Ttotally unrelated photo, of random things you can buy in the back alleys of Beijing.

1st the oldies:
Avery will have 3 teeth extracted on the 16th, and her bone graft surgery will be a month later.  This is one of the BIG ones for her.  Hip bone will be used to bridge the gap in her jawbone, so that teeth or implants can be attached to it later in life.

Wes has not grown -at all, except his feet.  He still wears the same clothes he did 2 years ago.  He has hypothyroidism, which was diagnosed 2 years ago.   He will now be tested by an endocrinologist to see why he is not growing.

Now the newbies:
Jenna has 20/2000 vision in her right eye (legally blind is 20/200), and no vision to speak of in her left eye.  Her under developed eyeballs are a birth defect, and not a progressive disease like Waid's, so she is expected to keep this level of vision throughout life.  Although her number is better than Waid's, it is interesting to see the differences of what they can actually see.  Jenna cannot see to pick up crayons under the kitchen table, Waid can--just 1 example.
She also has nystagmus--the constant twitching- like Waid has.
She now has cute glasses to help the right eye out a bit, but mostly for protection.
The low-vision specialist believes she will be a large print reader, but since she already knows some braille, we will proceed with that also.  Many people that can read large print, are much more efficient reading braille, and also use it when their eyes are fatiqued.
Other than her eyes, she appears to be healthy as a horse--and solid as one too.  Oh--she is scheduled for a hearing test, just because her China paperwork said she had mild nerve damage.

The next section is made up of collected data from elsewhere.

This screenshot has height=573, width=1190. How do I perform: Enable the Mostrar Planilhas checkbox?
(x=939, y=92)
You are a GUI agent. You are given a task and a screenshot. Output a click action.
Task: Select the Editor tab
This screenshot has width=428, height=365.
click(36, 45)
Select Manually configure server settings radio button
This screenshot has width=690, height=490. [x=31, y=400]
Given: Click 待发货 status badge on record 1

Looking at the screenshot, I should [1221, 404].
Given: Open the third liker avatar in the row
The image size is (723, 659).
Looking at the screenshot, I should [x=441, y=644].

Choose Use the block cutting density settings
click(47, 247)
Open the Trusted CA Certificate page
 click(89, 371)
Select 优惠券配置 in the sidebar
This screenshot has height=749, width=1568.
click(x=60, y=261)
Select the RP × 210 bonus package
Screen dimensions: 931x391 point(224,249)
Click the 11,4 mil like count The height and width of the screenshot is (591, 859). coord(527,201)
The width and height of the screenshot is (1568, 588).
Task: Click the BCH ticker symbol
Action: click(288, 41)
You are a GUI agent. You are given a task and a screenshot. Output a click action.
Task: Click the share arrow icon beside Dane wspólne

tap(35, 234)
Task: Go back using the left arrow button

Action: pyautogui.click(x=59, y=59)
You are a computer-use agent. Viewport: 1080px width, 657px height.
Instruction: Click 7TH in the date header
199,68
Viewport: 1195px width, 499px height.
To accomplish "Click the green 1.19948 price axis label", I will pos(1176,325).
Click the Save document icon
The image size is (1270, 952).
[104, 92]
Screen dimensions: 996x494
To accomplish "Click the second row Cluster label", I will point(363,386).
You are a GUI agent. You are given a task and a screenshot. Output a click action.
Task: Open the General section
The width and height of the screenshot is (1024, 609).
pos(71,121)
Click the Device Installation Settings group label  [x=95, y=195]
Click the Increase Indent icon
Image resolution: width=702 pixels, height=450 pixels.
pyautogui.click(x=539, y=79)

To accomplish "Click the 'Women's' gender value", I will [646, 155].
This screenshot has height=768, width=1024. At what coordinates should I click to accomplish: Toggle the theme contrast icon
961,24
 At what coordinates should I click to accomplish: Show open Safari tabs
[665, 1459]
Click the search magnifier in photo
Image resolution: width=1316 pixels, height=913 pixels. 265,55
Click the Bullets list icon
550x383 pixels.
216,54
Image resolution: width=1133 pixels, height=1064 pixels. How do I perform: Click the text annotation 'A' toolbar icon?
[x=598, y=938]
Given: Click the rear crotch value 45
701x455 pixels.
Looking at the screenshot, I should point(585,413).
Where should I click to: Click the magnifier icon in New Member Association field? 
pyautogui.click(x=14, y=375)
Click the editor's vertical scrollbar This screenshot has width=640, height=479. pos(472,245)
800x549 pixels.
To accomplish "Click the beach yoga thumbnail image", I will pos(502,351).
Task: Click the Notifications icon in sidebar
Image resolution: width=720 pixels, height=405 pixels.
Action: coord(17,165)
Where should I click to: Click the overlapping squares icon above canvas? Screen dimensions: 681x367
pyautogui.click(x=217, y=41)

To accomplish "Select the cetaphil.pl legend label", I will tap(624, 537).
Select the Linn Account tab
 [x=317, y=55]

AJ-----thankfully, does not have Optic Nerve Hypoplasia-- a syndrome associated with his brain condition, that would cause him to lose his sight.  He actually sees great, and is the only one without glasses.  But, he does have Fourth Nerve Palsy.  Basically, his eyes are misaligned.  He holds his head crooked to make the alignment better, but it will have to be corrected with eye surgery later this year.
AJ is being scheduled for a hearing test, a check from the heart Dr., to make sure everything is fine with his repaired heart defect, and a geneticist.  A neurologist will see him in March, concerning his brain defect, we're not sure what all that might reveal.
We had been concerned about his large/swolen joints and bent fingers and toes, and ask our pediatrician about it.  We were thinking rickets or arthritis.  The Dr discovered his arms are "locked"--they do not have the full range of motion.  Since he has so many other challenges, he will get genetics testing, then proceed to an orthapedic surgeon. 
AJ will begin seeing our speech therapist next week, and we're guessing he may also need some occupational therapy.
We may also have to investigate concerning his weight, just 50 lbs, at 52" tall.  His arms are the same size as Waid's.  His knees are the largest part of his legs.  Avery and Waid, at age 6 only weigh 36 and 34lbs., but are growing, and well proportioned, just have small frames.  So we will be closely watching AJ's weight and muscle tone (which is extremely lacking right now).
The biggie is the neurologist appt in March.  We are unsure what is caused by the missing corpus callosum, and what are developmental delays for other reasons.  He worked addition problems today, with sums up to 20!, but cannot remember to bring his pajamas into the bathroom at bath time.
In some ways, the reason does not matter, but the more info we have, equips us to help him reach his full potential, and whatever God has planned for him.


  1. I'm exhausted just reading it; although I am dealing with my fair share as well. Sometimes it's just a bit overwhelming, isn't it?
    Blessings to you!

  2. That sounds like a lot of info! So glad you are making progress in the appointment arena; I know it can be overwhelming. You're doing a great job!